347 2016-06-11 13:19:49
Re: Discussion of Jube's novel, World Of Phyries (49 replies, posted in Alpha to Omega - Review Group)
Hi Jube,
About comments in Chapter 8:
About the speckled hair- it isn’t a speed bump, just had trouble picturing. Described in a minor way makes it feel like a mistake- since this is something that really sets him apart, maybe devote more time explaining the hair. Porcupine comes to mind after you've explained the condition. Either way, not really a speed bump.
... As if she was a doll, the girl continued to stand in front of the lord, holding the straps to her wicker basket and remained perfectly still.>> "holding" the straps of the wicker basket and “remaining” to match holding.
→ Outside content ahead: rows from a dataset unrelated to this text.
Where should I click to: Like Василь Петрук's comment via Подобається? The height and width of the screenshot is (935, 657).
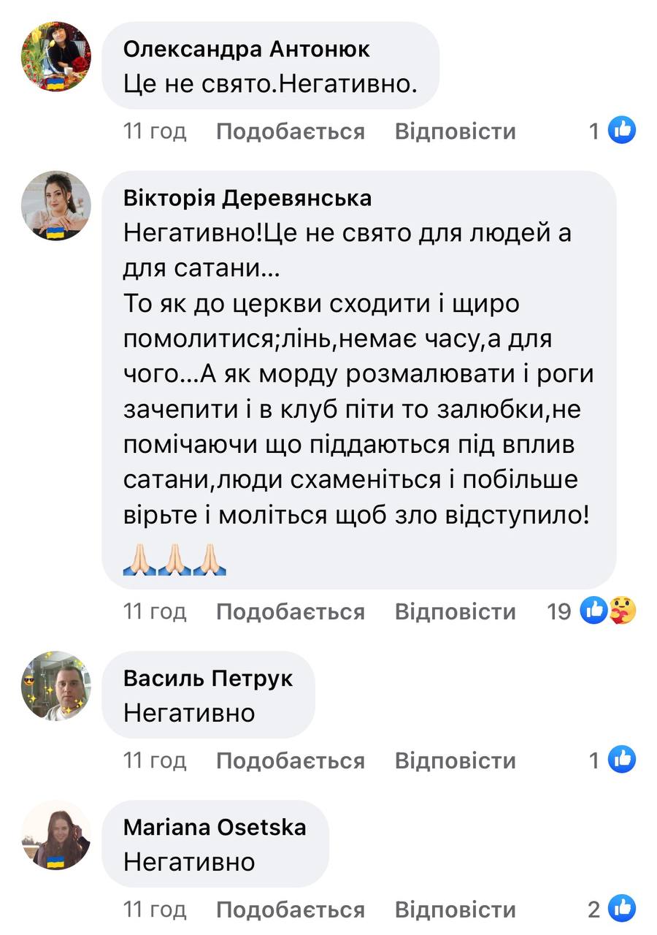pos(290,761)
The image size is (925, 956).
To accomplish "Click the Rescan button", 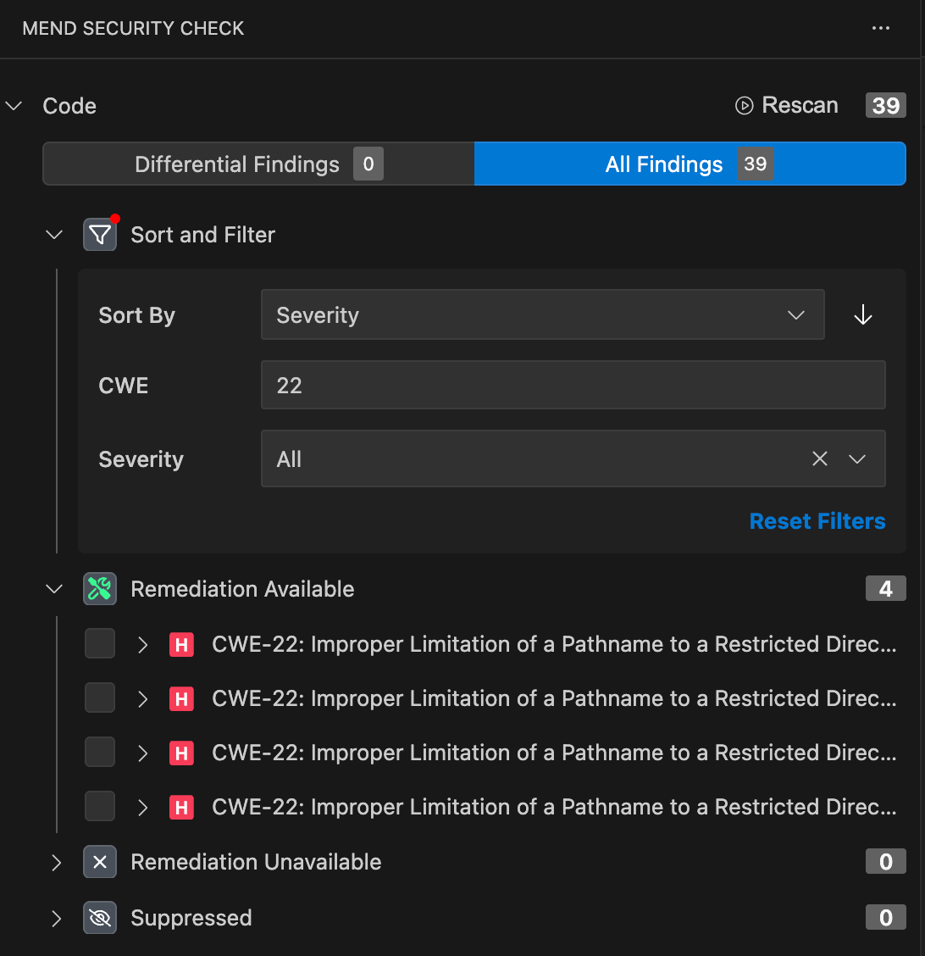I will 787,105.
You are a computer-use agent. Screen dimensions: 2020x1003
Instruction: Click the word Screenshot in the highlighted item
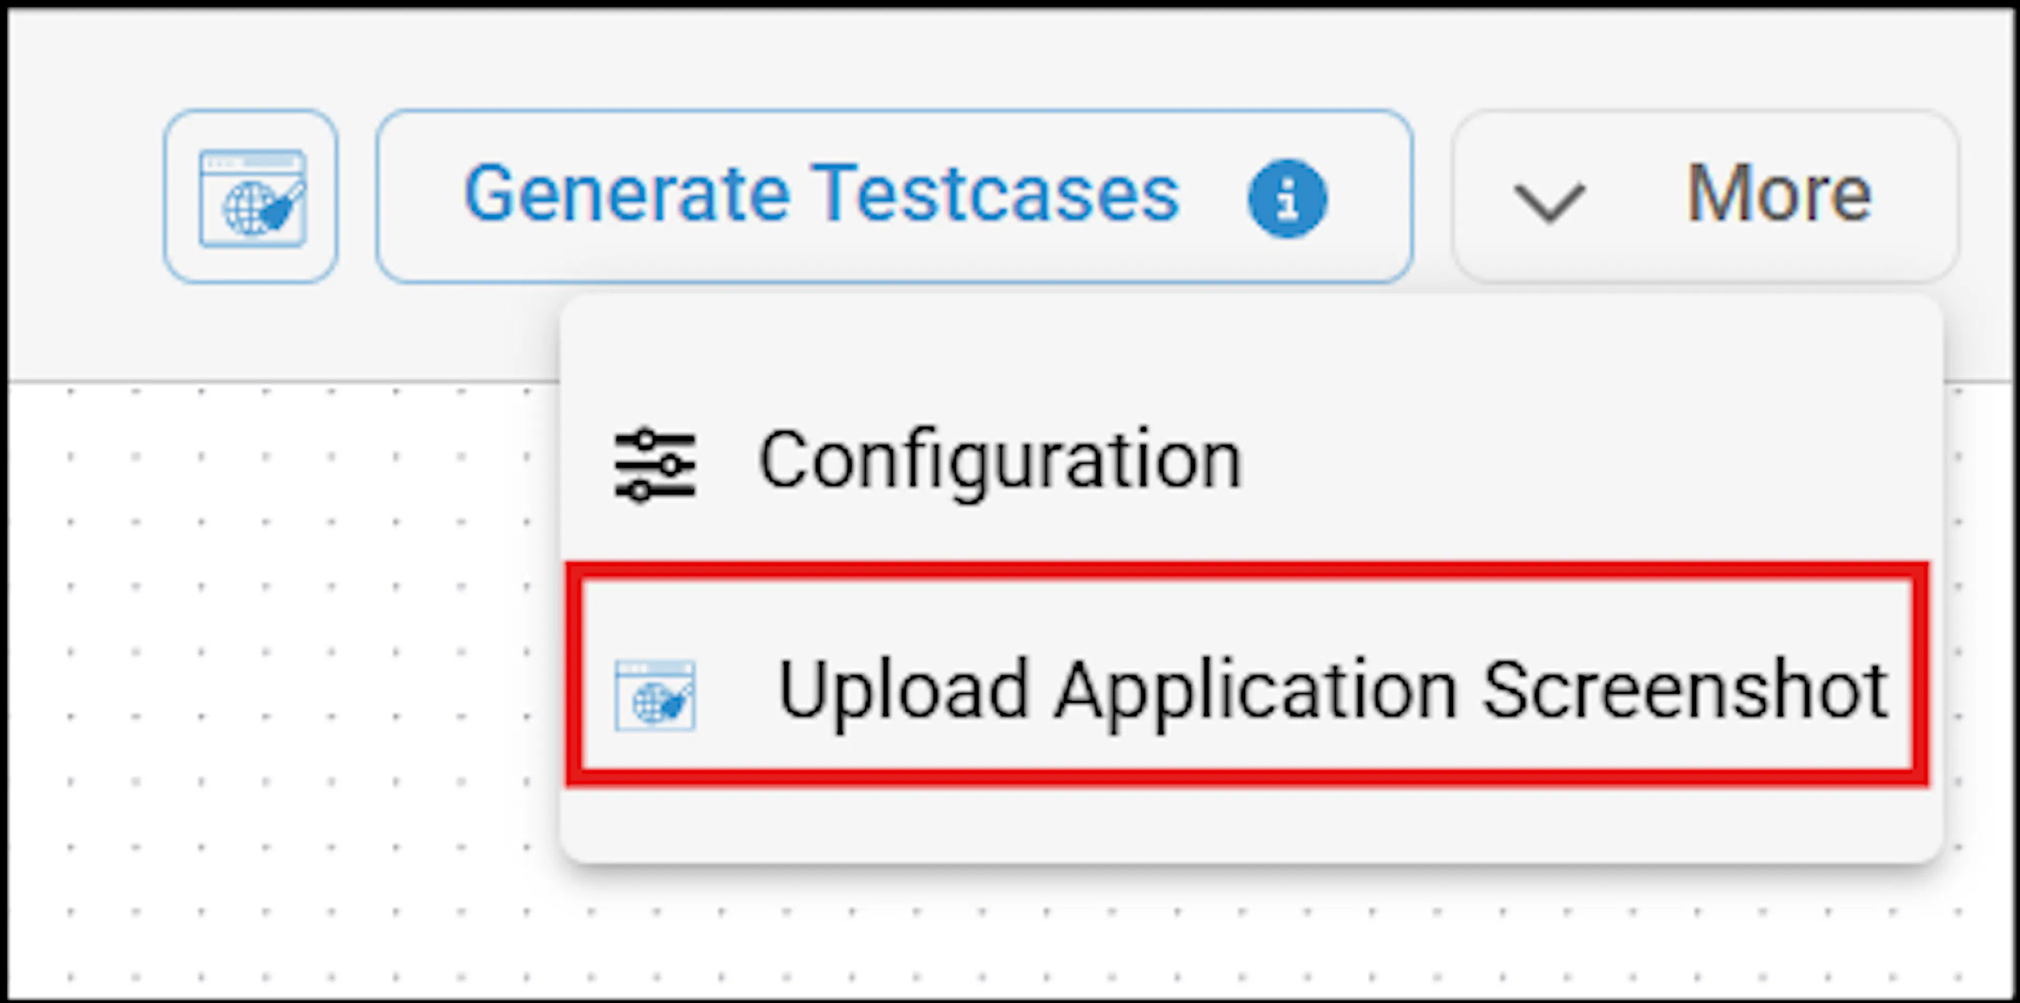tap(1686, 690)
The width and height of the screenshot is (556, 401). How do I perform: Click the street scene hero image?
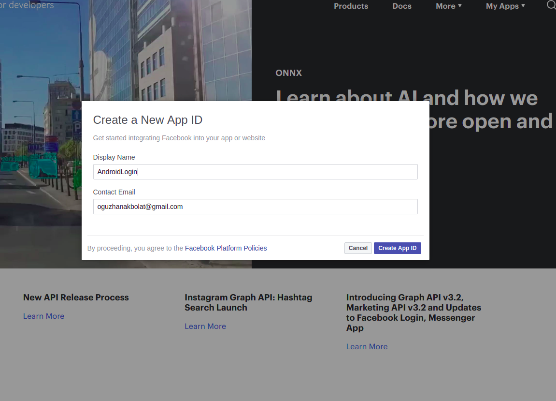point(126,53)
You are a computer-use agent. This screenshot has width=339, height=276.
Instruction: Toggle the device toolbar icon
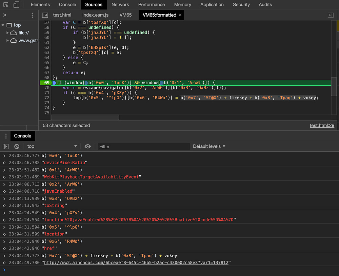point(16,5)
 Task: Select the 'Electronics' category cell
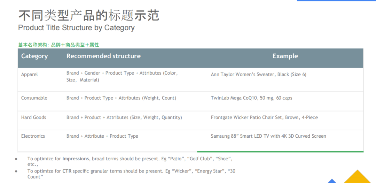coord(33,136)
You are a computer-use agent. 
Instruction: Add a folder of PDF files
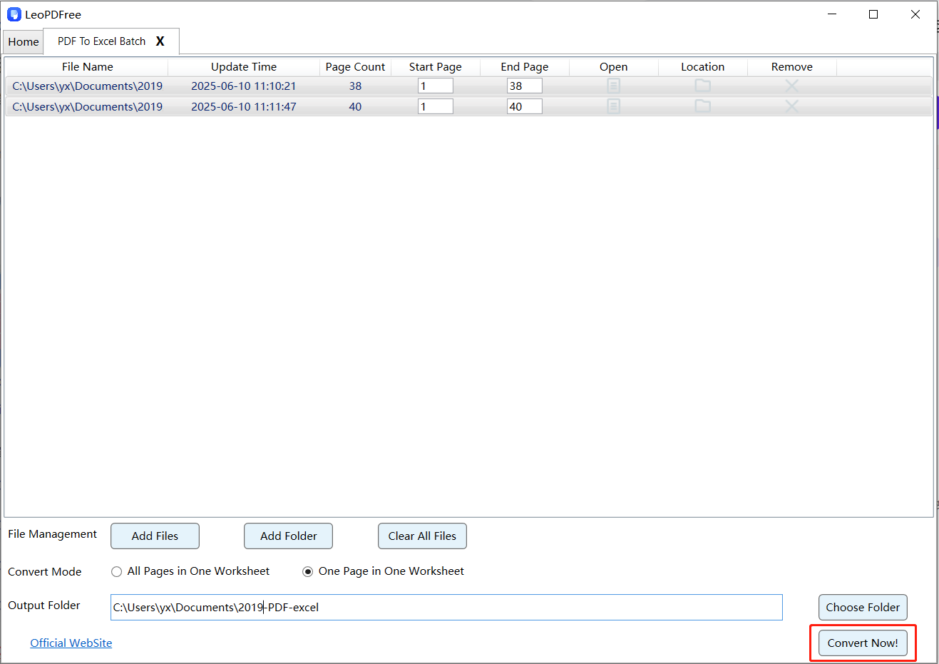click(x=288, y=536)
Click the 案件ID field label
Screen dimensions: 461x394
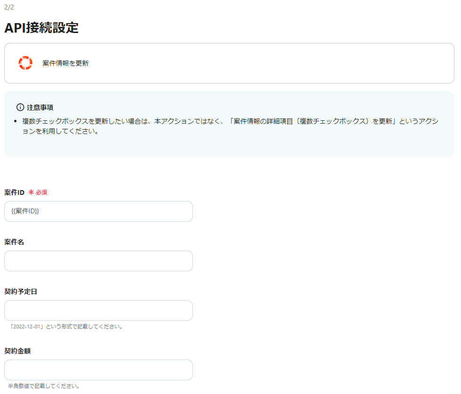[x=15, y=192]
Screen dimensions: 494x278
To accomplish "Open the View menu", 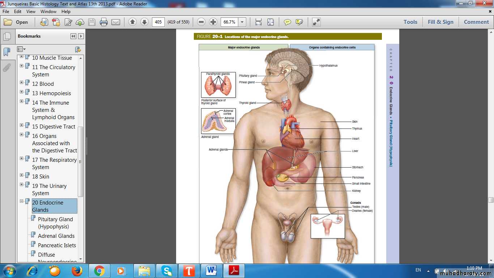I will (x=31, y=12).
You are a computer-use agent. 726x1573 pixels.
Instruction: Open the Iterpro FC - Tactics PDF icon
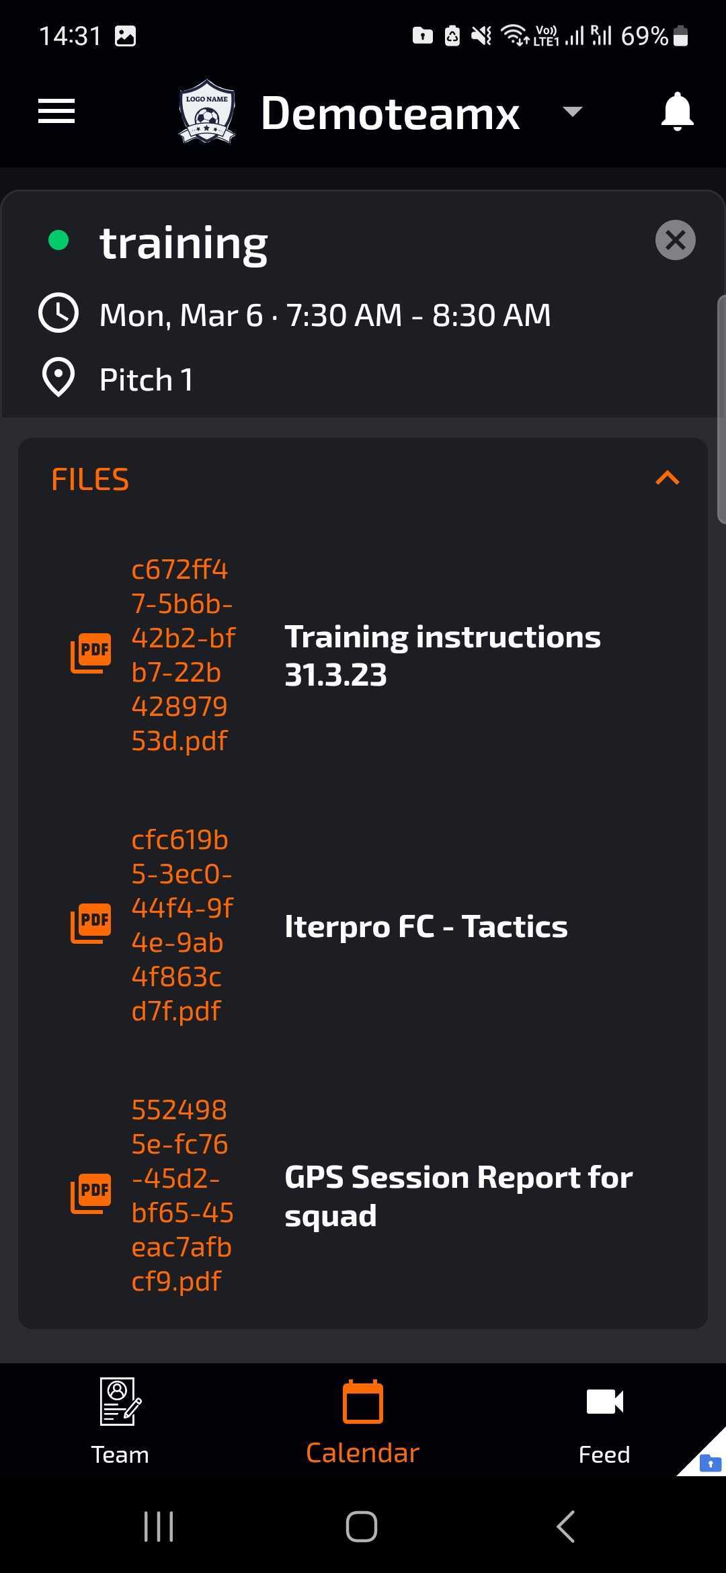pos(91,924)
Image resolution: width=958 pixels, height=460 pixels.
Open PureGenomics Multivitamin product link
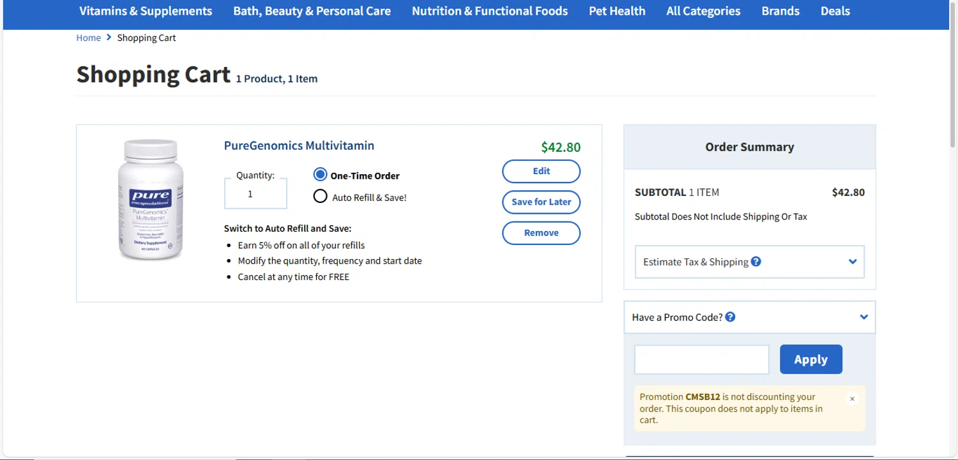[299, 145]
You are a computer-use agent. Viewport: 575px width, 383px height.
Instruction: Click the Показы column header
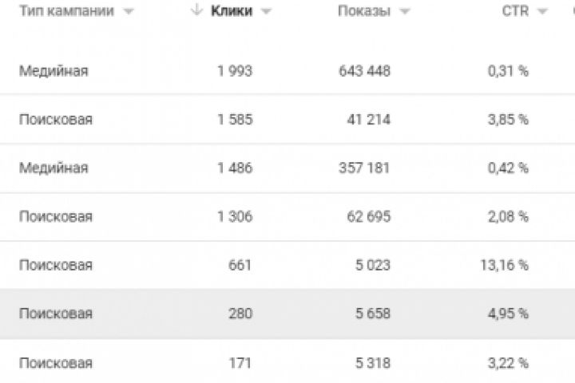(363, 11)
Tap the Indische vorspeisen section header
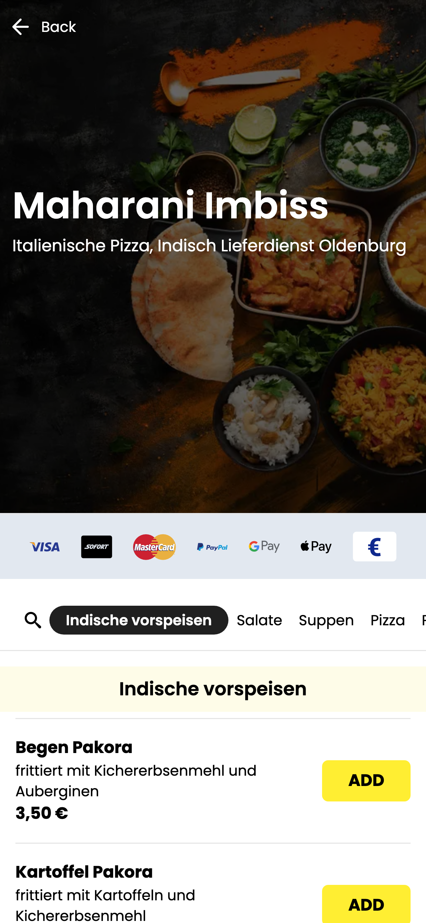Viewport: 426px width, 923px height. pos(213,689)
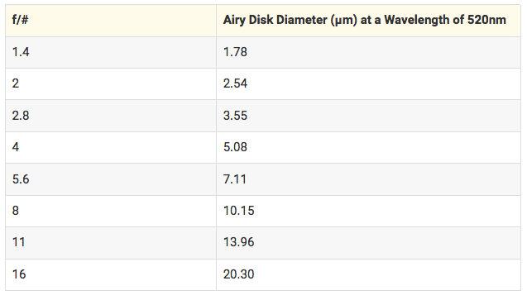Click the Airy Disk Diameter column header
The image size is (527, 300).
click(368, 21)
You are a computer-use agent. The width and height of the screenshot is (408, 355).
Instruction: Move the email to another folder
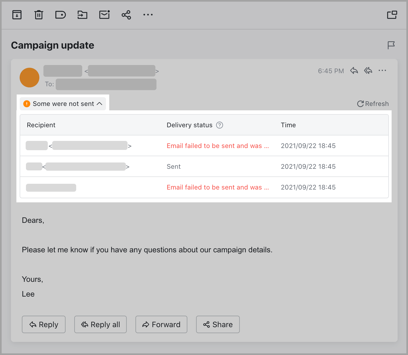[x=82, y=15]

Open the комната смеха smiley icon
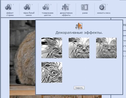(102, 7)
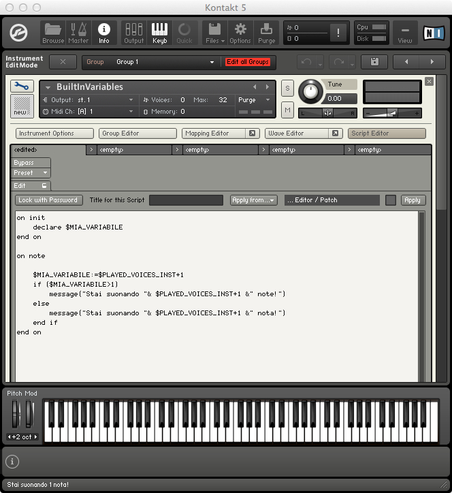Open the Group 1 dropdown
The image size is (452, 493).
pyautogui.click(x=163, y=62)
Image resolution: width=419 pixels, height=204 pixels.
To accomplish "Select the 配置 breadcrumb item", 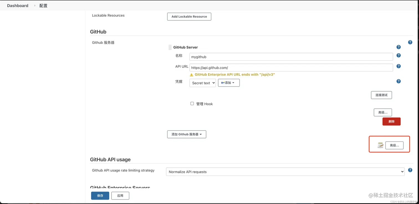I will click(43, 6).
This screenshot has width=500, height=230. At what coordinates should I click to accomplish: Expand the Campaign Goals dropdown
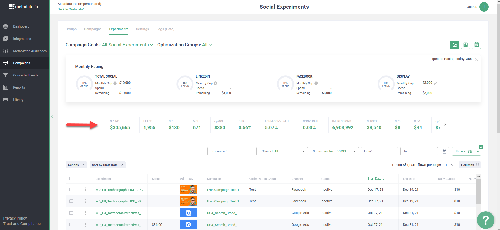[x=127, y=45]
You initially use the verb “continued” so I think the verbs “holding” and “remaining” should be in the progressive tense to show continuous action. When using "remained" it sounds like the verb tense is off. I know all the books say "ed" verbs are more powerful- but "ed" is past tense. Otherwise you would need to rewrite as: As if she was a doll, the girl stood in front of the lord and remained perfectly still, holding the straps of her wicker basket.
POV switches don’t bother me- I like them. I think getting the story from more than one character rounds things out. I was never confused with your switches, which means you did them well. I see POV switches all the time in the books I read by prominent authors.
Take care,
CJ
348 2016-06-06 14:45:53
Re: I GOT PUBLISHED AND/OR AN AGENT! (22 replies, posted in Alpha to Omega - Review Group)
Congratulations, Randy! Well done!
349 2016-05-30 21:02:01
Re: Please post here regarding a completed review (671 replies, posted in Alpha to Omega - Review Group)
Just completed Jube's Chapter 8
350 2016-05-14 20:50:59
Re: Please post here regarding a completed review (671 replies, posted in Alpha to Omega - Review Group)
Completed Chapter's 2 and 3 of Suin's Being Fifteen.